A thumping stated operating loss and a big cut in the full-year dividend both mean that Mitie’s first set of full-year results under new boss Phil Bentley are pretty ugly, but the conclusion to the accounting review, the launch of a new strategy and a drop in net debt are all giving the shares a lift.
12 June 2017

Russ Mould, investment director at AJ Bell, comments:

“Investors are clearly deciding that the Mitie numbers are so bad that they cannot get worse and that if they cannot get worse then they can only get better.

“The stated operating loss of £6 million includes £88 million of one-off items, as a result of the review of the company’s previous accounting policies, while the withdrawal from the healthcare market knocked a further £132 million off the net income number and the bottom line.

“However, a 3% increase in sales at the core facilities management business offers some grounds for hope, as does a drop in the net debt figure to £147 million from £178 million – less debt means less risk and less risk can mean a higher valuation for the shares.

“A £45 million cost-saving programme underpins Mr Bentley and the overhauled Board’s plans to revive the company’s financial fortunes and investors will take heart from sector peer G4S, which is about to re-enter the FTSE 100 after a major turnaround under Ashley Almanza.

“That said, the road to redemption could be a bumpy one.

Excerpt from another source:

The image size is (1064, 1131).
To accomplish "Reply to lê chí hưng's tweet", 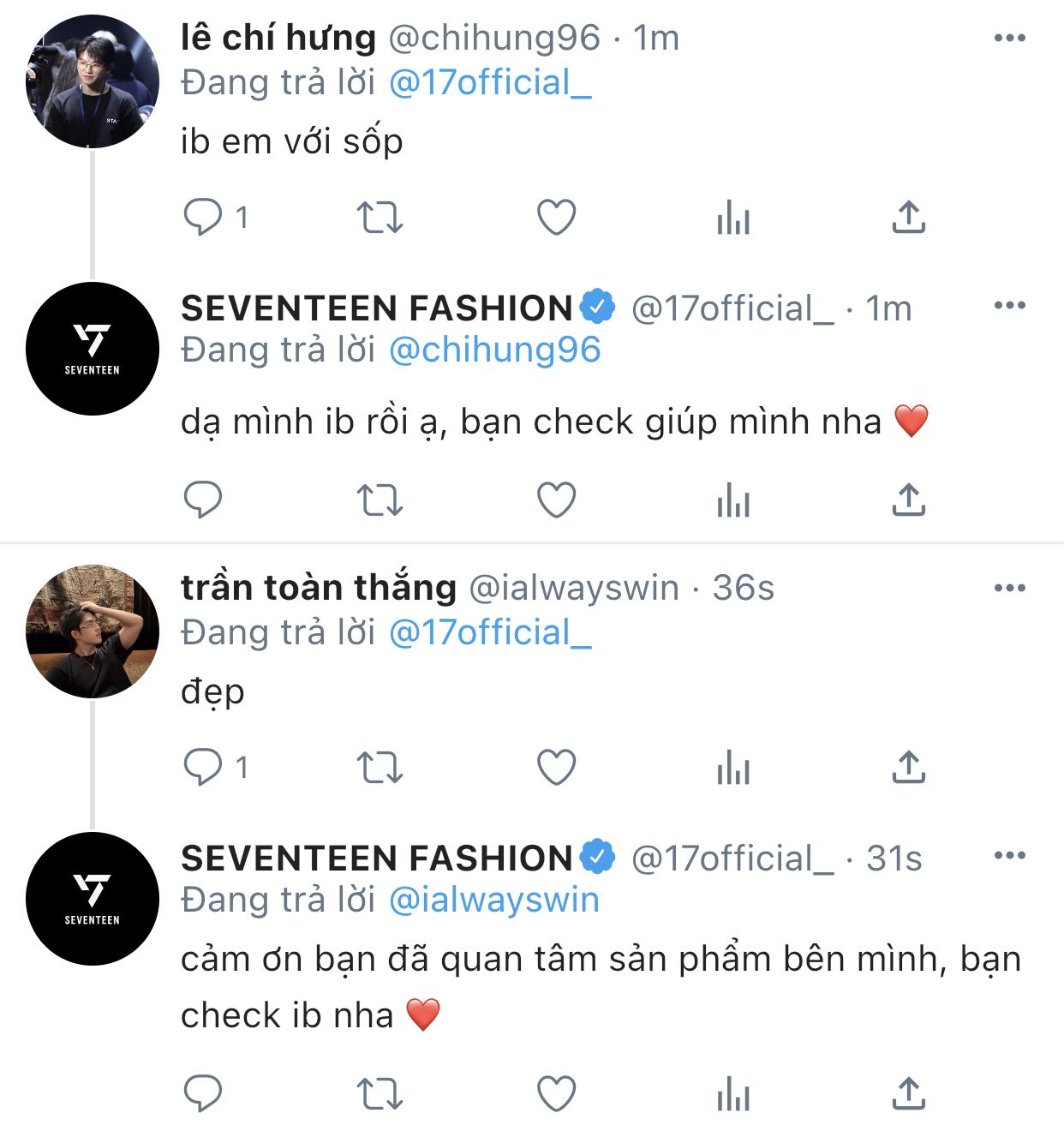I will click(x=203, y=218).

Mitie’s key end markets are not growing that quickly and underlying operating profit (excluding the one-off items) still fell 14% last year as overhead costs rose.

“The experiences of Serco, another sector peer, show that it could take time to forge a sustained improvement in profitability at what is a complex business based on multiple long-term contracts which need careful management and where any slip can lead to a marked drop in profits.”